Selasa 15 Sep 2020 19:15 WIB

China: Kami akan Terus Dukung Kemerdekaan Palestina

China apresiasi normalisasi hubungan UEA dan Bahrain dengan Israel.

Rep: Kamran Dikarma/ Red: Teguh Firmansyah
Tentara Israel berdebat dengan warga Palestina selama protes di Tepi Barat, di desa Yatta, dekat Hebron, 21 Agustus 2020. Warga Palestina memprotes perjanjian perdamaian untuk membangun hubungan diplomatik antara Israel dan Uni Emirat Arab.
Foto: EPA-EFE/ABED AL HASHLAMOUN
Tentara Israel berdebat dengan warga Palestina selama protes di Tepi Barat, di desa Yatta, dekat Hebron, 21 Agustus 2020. Warga Palestina memprotes perjanjian perdamaian untuk membangun hubungan diplomatik antara Israel dan Uni Emirat Arab.

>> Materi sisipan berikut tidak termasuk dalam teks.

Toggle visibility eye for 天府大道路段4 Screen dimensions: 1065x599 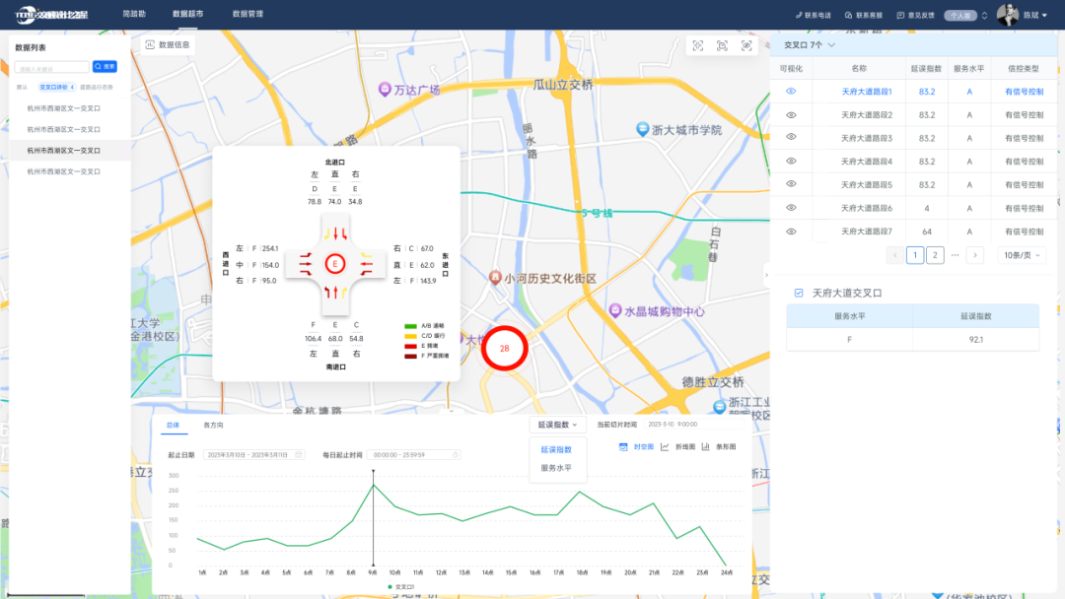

REPUBLIKA.CO.ID, BEIJING -- Pemerintah China mengapresiasi normalisasi diplomatik yang dilakukan Israel dengan Uni Emirat Arab (UEA) dan Bahrain. Namun Beijing menegaskan akan terus mendukung pembentukan negara Palestina.

"Kami senang melihat langkah-langkah yang membantu mengurangi ketegangan di Timur Tengah dan mempromosikan perdamaian dan stabilitas regional. Kami berharap pihak terkait dapat melakukan upaya konkret untuk membawa masalah Palestina kembali ke jalur dialog dan negosiasi sedini mungkin," kata juru bicara Kementerian Luar Negeri (Kemlu) Cina Wang Wenbin pada Senin (14/9), dikutip laman resmi Kemlu Cina.

Baca Juga

Wang mengatakan posisi China dalam masalah Palestina konsisten dan jelas. "Kami akan terus mendukung dengan tegas rakyat Palestina dalam upaya mereka yang adil guna memulihkan hak-hak mereka yang sah dan mendirikan negara merdeka. China akan terus memainkan peran yang positif dan konstruktif hingga saat ini," ujarnya.

Perdana Menteri Israel Benjamin Netanyahu, Menteri Luar Negeri UEA Sheikh Abdullah bin Zayed, dan Menteri Luar Negeri Bahrain Abdullatif bin Rashid Al Zayani diagendakan menandatangani perjanjian damai di Gedung Putih pada Selasa (15/9). Presiden Amerika Serikat (AS) Donald Trump akan menyaksikan proses penandatanganan bersejarah tersebut.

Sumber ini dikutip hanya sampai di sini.